■ EXERCISE DIRECTIONS
Leaving out the images, please output every entry exactly as it appears.

• • • • • • •

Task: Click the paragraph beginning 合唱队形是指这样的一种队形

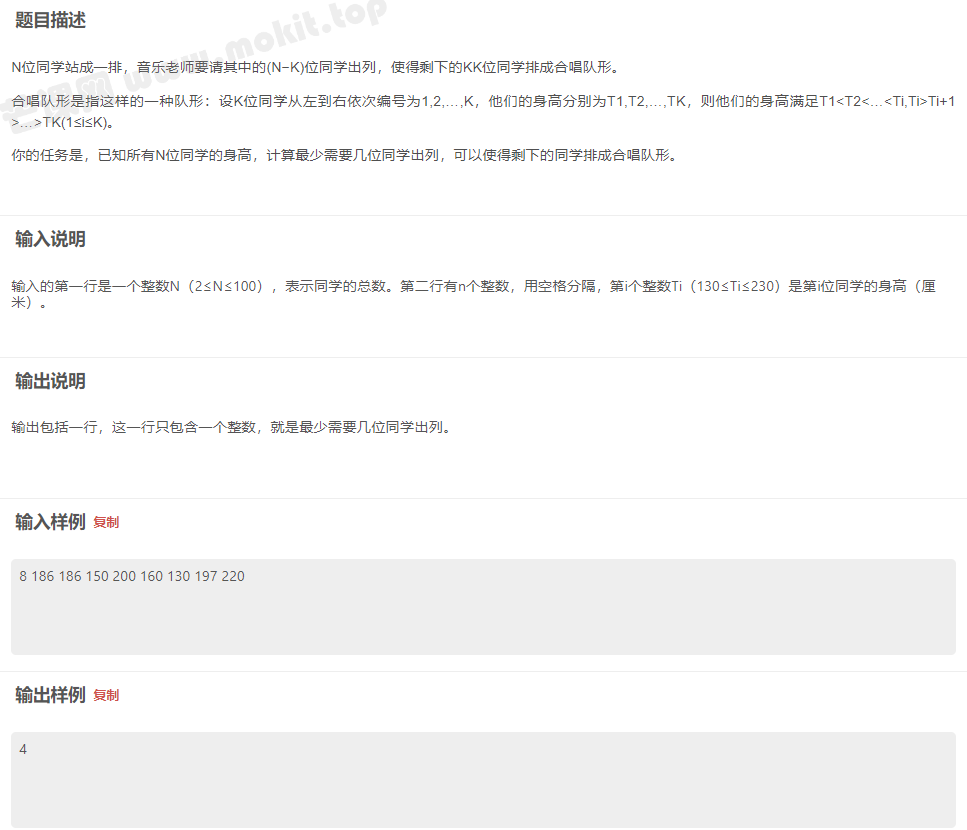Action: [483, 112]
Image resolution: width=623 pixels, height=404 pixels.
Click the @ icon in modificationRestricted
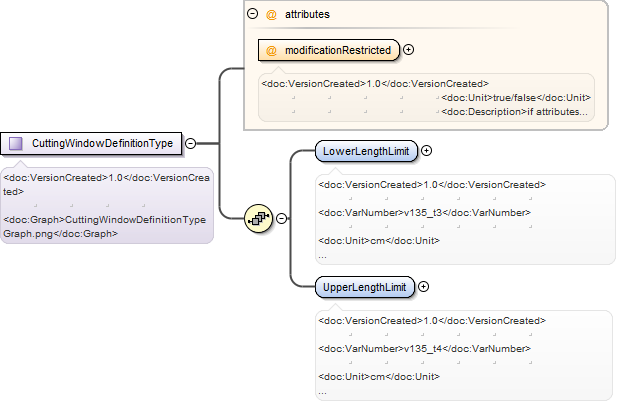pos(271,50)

• • • • • • •

■ ANSWER SPACE
Task: Click the paragraph beginning 合唱队形是指这样的一种队形

Action: [483, 112]
Image resolution: width=623 pixels, height=404 pixels.
Click the @ icon in modificationRestricted
pos(271,50)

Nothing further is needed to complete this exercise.